───── DATA ─────

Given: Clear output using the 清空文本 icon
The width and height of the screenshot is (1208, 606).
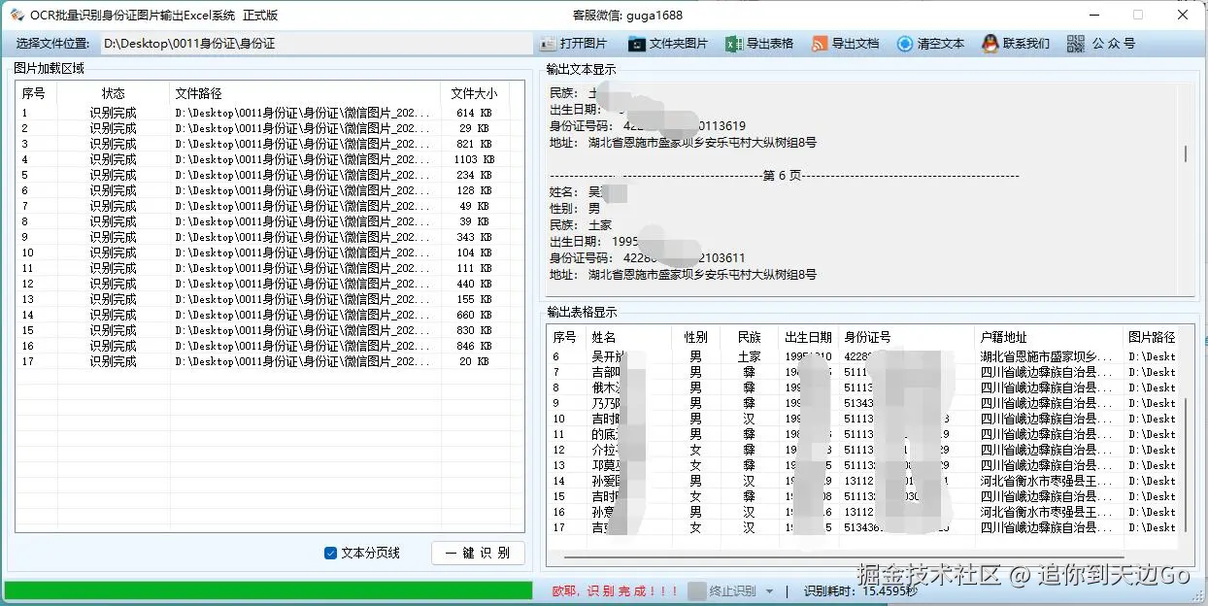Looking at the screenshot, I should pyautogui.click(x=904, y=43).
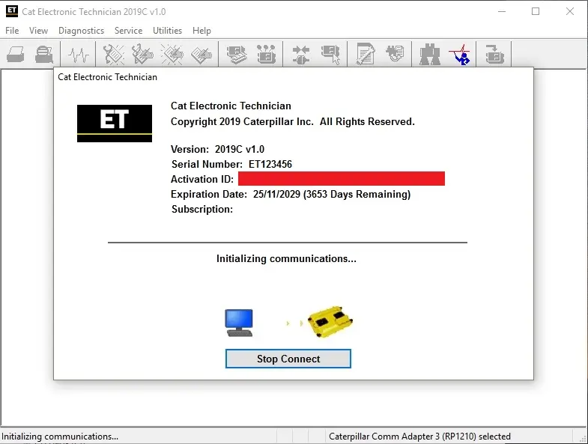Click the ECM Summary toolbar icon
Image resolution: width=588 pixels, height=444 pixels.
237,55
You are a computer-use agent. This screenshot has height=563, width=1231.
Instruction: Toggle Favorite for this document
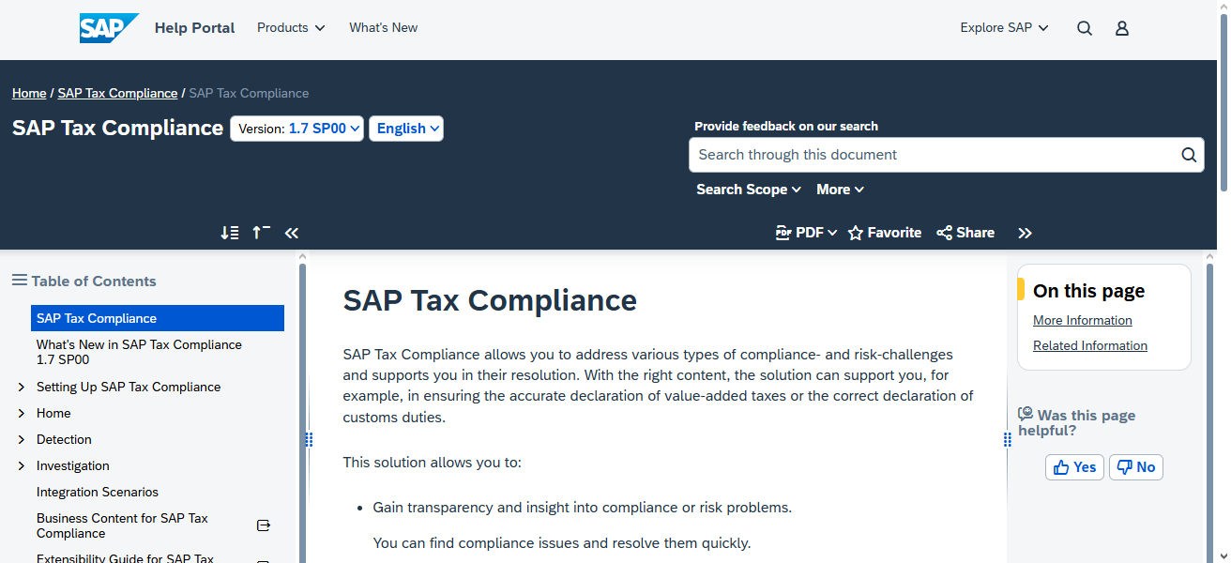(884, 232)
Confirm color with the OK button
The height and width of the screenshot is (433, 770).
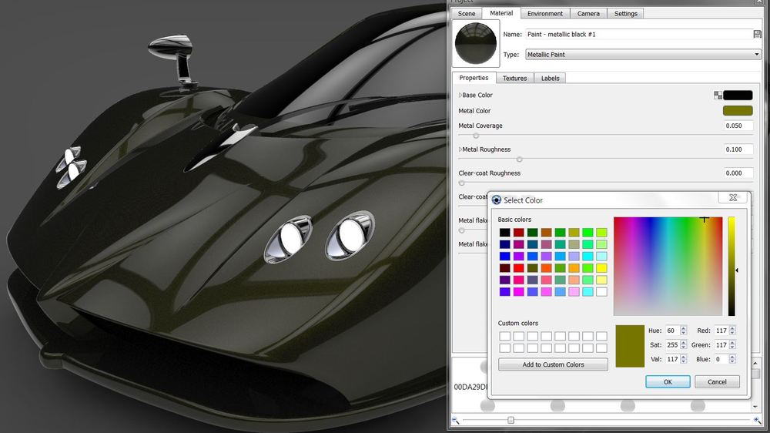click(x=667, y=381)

─────

ABOUT THIS EXERCISE –
Quote the listing above in full, except for the pictures.

OUTPUT FOR THIS EXERCISE –
Given: Clear output using the 清空文本 icon
The width and height of the screenshot is (1208, 606).
Looking at the screenshot, I should pyautogui.click(x=904, y=43).
Click the ECM Summary toolbar icon
Image resolution: width=588 pixels, height=444 pixels.
237,55
You are a computer-use agent. This screenshot has height=563, width=1231.
Instruction: Toggle Favorite for this document
(884, 232)
Confirm color with the OK button
The height and width of the screenshot is (433, 770).
click(x=667, y=381)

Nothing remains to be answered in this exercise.